As most founders know, or come to learn, finding the right business partner or co-founder is among the most important—and difficult—things we do as entrepreneurs. In 2003 I came up with a killer idea for a new RFID product. I talked about it with a great friend of mine who was also interested in starting a business, and we decided that we’d find a third co-founder who would have the engineering skills to complement our business, marketing, and programming skills. We put the business plan together, developed the brand, got the product details down on paper, and began looking for a third business partner with electrical engineering experience. We looked, and looked, and looked…

Our search for our third partner lasted about 9 months. We never found the engineer we needed to get the business going. Throughout the process, I kept asking myself why there wasn’t a way to find business partners online, so I came up with an idea for one, and I founded PartnerUp. PartnerUp serves as a network where entrepreneurs can find the business partners, co-founders, board members, executives, advisors, and professionals they need to start and/or run their business.

Through all of my experiences, good and bad, and hundreds of other entrepreneurs that we’ve talked to during development of the PartnerUp site, I’ve learned a lot about finding the right business partner. Below are some tips for what to think about when looking for your cofounder. Hopefully, they make the process a little easier for you.

#1 Know what you need.
So, you’ve decided that you need a business partner. Now what? Well, the first and most important step is knowing exactly what skills and experience you need to make your business a success. I’d first make a brief list of the skills and experience (think sales, engineering, marketing, operations, business development, etc.) that you will need in order to make your business idea a success.
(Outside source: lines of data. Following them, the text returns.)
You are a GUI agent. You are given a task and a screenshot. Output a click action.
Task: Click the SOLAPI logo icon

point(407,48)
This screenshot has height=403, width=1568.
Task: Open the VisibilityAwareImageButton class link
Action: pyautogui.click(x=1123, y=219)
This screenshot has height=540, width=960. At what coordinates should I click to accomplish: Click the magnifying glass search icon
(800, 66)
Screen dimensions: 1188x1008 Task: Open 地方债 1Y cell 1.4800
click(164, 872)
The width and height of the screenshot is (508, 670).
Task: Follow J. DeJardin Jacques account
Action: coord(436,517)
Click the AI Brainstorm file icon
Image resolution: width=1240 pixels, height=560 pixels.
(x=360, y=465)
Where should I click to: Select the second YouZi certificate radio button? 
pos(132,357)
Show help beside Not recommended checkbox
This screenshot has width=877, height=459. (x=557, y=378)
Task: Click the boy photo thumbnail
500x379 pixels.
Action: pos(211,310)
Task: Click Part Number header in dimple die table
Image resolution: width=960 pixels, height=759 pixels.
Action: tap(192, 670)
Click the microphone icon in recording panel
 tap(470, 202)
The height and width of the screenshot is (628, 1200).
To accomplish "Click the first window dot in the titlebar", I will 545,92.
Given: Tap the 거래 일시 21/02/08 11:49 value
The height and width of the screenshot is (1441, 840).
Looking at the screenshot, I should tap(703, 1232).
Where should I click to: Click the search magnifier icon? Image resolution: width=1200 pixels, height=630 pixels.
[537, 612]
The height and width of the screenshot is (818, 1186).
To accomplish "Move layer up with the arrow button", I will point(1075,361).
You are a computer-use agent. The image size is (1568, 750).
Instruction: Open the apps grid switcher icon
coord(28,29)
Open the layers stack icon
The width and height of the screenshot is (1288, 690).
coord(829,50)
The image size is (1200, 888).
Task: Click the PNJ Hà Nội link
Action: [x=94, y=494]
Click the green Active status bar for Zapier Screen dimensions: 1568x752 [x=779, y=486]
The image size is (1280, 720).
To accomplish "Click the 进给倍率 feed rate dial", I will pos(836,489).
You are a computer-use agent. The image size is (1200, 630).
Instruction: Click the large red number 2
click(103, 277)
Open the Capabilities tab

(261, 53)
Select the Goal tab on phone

Then, from that list, make a list of the things that you can bring to the table on your own, and be honest with yourself about what roles you’ll be able to do, and what skills and experience you just don’t have. It might be fun to learn how to do marketing, but don’t learn on a viable business venture. You might just make it unviable. After you cross off the items on your list that you have the skills and experience to handle yourself, the items that are left on the list are the things you really need to look for in a business partner. Now that you know what you need, stick to it. The best partnerships work because each partner has something different to bring to the table and can do things that you can’t do on your own.

#2 Look in the right places.
Now that you know what you need and what to look for, there are a lot of places that you can try looking for a business partner/co-founder. When I was starting my RFID venture, I pretty much tried them all. I went to every local networking event that I could find. I started talking with old friends and seeing where they were at and if they knew anyone who fit the bill for what I was looking for. I placed a few ads on job sites. And, I found zero leads.

In retrospect, I could have saved myself a lot of time and effort by targeting my efforts on some specific areas. First, of course, try PartnerUp, since the reason that we created it was to help people find business partners/co-founders. When I was trying to find a partner, there wasn’t a service like PartnerUp available, so now that there is, why not use it?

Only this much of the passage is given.